_Teks Bacaan_
* * * * *
Hal yang paling mendasar dalam penerimaan dan pengakuan mengenai pandangan ini adalah panca indra tidak menjelaskan secara lengkap dan tidak dapat dipercaya. Indera pada suatu waktu dapat menipu kita, karena meskipun indera menangkap dalam persepi kita maka kita berupaya mengingkari apa yang baru kita lihat. Manusia cenderung menerima apa yang diyakini dalam diri kita sebagai kebenaran. Apa yang terkonsep dalam diri kita selalu mendahului penerimaan kebenaran dan kadang lebih dominan mempengaruhi indra dalam pengambilan keputusan. Pengetahuan ini bisa ditegakkan tergantung pada kepercayaan dan keterandalan daya indra manusia.
* * * * *
_Soal Latihan_
- a) Kembalikan bagian teks bacaan di atas, dimulai dari "Hal yang paling" dan berlanjut hingga "daya indra manusia.".
- b) Menurut teks bacaan di atas, apa yang cenderung diterima manusia sebagai kebenaran?

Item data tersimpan
* * * * *
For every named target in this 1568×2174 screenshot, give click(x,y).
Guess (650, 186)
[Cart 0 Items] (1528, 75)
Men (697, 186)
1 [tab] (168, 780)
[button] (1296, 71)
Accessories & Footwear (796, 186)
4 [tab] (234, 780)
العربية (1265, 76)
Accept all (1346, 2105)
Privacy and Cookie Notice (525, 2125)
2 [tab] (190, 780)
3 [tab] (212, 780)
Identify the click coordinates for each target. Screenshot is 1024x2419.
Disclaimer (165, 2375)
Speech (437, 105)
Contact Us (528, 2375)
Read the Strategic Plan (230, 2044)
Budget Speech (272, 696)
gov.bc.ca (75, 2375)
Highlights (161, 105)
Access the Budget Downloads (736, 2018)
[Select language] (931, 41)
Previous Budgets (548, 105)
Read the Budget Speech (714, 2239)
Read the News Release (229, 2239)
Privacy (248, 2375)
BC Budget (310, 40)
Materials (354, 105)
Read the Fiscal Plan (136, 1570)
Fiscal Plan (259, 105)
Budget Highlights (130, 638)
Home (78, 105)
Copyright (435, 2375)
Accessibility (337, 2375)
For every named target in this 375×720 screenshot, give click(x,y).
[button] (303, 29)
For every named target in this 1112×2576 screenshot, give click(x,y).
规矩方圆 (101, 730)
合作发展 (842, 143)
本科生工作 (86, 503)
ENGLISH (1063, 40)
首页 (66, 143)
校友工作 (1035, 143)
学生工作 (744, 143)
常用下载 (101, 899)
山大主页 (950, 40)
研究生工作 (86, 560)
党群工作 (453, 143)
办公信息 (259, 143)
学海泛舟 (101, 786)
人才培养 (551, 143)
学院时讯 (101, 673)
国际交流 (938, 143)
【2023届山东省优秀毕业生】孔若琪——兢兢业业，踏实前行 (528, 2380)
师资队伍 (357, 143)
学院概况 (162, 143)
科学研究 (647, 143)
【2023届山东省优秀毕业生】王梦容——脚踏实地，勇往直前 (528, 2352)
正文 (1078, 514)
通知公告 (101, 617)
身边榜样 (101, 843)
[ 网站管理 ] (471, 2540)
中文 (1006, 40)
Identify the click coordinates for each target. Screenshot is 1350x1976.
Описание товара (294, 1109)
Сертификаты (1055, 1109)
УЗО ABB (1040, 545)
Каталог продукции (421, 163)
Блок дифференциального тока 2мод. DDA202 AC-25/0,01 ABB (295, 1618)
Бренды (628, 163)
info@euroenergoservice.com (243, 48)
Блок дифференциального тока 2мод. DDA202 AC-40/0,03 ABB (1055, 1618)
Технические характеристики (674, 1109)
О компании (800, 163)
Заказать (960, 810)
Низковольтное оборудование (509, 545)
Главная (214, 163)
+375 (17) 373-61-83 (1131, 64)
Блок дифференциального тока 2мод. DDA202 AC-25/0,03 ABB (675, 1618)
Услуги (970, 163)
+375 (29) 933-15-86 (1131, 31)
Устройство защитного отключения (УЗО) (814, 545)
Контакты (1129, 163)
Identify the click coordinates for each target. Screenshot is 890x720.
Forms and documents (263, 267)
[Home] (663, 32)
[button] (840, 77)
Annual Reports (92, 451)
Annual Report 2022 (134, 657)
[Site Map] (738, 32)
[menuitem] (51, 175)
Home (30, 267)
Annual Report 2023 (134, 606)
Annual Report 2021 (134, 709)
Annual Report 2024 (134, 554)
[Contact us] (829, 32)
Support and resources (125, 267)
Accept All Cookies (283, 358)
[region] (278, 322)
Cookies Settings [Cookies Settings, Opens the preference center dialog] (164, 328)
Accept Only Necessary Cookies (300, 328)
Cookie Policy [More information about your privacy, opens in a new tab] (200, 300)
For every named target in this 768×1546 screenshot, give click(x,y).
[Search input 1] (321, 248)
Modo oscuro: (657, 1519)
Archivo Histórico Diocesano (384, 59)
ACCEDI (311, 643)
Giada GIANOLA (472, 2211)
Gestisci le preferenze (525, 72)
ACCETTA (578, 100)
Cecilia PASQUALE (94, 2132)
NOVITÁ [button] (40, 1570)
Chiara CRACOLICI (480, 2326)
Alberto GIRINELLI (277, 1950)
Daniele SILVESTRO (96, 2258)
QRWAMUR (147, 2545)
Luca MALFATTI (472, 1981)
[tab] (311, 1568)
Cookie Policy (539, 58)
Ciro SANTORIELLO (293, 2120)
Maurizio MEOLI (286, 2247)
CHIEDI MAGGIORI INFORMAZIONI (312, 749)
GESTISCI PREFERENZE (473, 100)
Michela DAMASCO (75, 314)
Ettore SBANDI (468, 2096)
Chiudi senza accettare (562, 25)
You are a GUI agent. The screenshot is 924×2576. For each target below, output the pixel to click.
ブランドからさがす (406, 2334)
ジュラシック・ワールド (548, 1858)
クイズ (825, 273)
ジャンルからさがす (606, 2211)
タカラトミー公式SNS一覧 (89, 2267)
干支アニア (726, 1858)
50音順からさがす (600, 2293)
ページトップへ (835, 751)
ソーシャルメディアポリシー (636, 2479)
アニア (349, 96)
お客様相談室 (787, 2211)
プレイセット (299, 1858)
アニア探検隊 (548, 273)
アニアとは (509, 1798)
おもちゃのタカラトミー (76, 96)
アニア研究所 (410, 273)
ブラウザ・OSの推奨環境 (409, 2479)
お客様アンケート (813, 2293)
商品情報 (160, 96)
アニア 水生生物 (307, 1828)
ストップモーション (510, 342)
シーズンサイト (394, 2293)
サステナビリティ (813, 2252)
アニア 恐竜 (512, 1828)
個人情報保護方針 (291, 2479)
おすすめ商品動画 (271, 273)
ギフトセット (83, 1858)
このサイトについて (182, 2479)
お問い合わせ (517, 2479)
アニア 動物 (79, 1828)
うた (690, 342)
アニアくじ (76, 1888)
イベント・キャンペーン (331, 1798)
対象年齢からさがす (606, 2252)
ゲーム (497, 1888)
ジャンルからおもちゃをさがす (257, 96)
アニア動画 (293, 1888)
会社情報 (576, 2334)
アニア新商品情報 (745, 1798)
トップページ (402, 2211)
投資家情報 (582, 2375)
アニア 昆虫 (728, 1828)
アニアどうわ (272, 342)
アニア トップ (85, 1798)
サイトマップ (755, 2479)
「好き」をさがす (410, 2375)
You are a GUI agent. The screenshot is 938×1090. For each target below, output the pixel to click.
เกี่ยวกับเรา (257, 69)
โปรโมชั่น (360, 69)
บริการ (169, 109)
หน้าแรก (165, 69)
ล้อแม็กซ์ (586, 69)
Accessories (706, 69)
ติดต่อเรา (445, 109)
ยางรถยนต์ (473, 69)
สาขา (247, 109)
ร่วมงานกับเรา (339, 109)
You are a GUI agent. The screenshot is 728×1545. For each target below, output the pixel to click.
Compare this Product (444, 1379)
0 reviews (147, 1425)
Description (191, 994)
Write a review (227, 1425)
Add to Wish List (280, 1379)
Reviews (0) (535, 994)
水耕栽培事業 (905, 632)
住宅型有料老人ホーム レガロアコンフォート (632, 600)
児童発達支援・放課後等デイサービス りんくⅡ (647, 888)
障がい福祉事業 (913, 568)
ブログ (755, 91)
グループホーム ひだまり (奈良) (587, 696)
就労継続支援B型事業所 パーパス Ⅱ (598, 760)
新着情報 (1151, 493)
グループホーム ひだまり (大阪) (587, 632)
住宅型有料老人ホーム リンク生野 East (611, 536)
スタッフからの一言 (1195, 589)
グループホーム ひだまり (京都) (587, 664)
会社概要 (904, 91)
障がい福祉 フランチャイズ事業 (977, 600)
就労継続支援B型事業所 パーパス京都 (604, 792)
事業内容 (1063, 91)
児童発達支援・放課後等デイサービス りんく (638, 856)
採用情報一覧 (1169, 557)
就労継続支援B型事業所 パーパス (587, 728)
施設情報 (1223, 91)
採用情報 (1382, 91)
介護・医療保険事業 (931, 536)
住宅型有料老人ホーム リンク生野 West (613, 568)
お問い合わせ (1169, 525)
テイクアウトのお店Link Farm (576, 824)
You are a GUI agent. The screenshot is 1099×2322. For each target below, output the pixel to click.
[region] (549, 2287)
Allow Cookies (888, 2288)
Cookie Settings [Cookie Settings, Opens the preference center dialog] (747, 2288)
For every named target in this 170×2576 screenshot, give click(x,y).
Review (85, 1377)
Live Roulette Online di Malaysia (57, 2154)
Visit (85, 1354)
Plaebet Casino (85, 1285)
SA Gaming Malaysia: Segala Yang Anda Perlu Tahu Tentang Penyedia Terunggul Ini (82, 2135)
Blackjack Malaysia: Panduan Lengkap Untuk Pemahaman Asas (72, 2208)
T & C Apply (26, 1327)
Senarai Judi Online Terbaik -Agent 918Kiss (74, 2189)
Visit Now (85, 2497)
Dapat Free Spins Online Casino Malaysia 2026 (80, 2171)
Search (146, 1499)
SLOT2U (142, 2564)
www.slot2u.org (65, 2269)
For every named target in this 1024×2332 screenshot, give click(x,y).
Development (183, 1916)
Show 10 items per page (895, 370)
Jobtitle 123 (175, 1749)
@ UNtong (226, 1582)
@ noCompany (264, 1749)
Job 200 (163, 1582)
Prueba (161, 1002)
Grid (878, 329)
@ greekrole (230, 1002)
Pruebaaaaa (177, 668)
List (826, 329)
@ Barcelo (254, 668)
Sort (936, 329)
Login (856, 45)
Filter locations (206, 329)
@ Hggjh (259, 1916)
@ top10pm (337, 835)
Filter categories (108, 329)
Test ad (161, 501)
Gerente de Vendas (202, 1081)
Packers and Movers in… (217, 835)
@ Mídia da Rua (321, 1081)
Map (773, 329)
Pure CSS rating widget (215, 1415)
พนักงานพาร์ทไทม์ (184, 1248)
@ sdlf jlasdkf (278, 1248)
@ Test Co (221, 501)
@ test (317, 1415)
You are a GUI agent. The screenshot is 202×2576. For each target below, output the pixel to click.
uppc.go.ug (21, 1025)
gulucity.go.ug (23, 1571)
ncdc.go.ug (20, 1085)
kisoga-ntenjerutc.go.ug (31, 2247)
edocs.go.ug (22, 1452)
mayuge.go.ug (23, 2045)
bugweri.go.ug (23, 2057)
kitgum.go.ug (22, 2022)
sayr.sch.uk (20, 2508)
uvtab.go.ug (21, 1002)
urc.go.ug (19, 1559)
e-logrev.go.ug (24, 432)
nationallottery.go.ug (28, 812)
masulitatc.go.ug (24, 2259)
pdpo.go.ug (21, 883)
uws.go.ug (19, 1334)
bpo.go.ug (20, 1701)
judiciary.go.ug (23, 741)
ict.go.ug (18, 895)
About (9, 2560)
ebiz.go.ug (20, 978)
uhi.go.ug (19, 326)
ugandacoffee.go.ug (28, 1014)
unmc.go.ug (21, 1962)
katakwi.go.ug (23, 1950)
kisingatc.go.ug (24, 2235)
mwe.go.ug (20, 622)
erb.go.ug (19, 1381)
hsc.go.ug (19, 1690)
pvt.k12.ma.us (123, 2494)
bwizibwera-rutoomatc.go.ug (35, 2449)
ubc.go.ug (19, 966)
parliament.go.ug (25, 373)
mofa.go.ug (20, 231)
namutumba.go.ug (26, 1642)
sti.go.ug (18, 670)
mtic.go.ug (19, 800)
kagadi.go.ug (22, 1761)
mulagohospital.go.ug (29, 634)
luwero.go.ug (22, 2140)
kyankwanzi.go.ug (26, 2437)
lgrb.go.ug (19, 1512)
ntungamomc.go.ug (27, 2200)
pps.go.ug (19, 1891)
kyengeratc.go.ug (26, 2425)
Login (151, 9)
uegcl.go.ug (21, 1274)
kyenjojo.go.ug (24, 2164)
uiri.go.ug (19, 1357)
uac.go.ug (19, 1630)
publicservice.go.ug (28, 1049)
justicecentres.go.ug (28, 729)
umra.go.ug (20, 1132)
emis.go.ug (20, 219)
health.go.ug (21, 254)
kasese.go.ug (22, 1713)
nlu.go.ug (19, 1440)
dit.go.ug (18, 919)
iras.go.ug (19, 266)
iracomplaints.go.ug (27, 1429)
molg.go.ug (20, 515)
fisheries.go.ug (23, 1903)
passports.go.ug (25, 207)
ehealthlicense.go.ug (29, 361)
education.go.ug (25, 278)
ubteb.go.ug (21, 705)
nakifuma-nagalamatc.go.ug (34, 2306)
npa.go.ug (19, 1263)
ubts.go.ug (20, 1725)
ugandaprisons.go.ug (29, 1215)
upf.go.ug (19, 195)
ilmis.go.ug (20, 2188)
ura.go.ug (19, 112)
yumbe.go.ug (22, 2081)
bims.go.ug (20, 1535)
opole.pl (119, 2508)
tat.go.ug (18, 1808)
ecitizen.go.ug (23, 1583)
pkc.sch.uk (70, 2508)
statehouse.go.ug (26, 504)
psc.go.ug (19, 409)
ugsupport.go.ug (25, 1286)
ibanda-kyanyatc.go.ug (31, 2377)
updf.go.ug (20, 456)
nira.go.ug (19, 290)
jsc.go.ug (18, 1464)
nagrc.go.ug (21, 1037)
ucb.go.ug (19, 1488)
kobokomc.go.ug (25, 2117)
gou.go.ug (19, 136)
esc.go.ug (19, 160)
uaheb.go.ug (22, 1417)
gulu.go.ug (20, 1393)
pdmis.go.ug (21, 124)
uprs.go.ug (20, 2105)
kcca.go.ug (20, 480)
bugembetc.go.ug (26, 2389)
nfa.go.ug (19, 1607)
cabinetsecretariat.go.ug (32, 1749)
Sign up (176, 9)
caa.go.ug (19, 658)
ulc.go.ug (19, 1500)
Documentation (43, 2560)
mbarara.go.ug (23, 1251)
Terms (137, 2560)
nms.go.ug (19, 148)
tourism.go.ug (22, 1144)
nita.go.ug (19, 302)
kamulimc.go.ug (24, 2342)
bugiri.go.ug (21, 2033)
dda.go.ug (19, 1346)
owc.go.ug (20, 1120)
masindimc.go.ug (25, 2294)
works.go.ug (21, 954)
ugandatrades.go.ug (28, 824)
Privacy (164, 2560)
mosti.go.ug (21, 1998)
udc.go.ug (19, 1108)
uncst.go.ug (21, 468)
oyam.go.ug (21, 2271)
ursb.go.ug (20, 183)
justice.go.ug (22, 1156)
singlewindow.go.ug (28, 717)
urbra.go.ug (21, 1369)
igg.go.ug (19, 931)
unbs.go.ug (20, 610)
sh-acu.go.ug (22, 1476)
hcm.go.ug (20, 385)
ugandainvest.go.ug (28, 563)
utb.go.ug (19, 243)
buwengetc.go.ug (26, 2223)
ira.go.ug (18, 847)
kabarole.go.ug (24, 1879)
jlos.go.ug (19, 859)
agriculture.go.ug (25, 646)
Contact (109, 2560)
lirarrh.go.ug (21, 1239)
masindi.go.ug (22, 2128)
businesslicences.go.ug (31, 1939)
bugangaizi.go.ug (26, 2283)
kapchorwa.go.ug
* * * * *
_Hasil Jawaban_
- a)
Hal yang paling mendasar dalam penerimaan dan pengakuan mengenai pandangan ini adalah panca indra tidak menjelaskan secara lengkap dan tidak dapat dipercaya. Indera pada suatu waktu dapat menipu kita, karena meskipun indera menangkap dalam persepi kita maka kita berupaya mengingkari apa yang baru kita lihat. Manusia cenderung menerima apa yang diyakini dalam diri kita sebagai kebenaran. Apa yang terkonsep dalam diri kita selalu mendahului penerimaan kebenaran dan kadang lebih dominan mempengaruhi indra dalam pengambilan keputusan. Pengetahuan ini bisa ditegakkan tergantung pada kepercayaan dan keterandalan daya indra manusia.

- b) Apa yang diyakini dalam diri kita.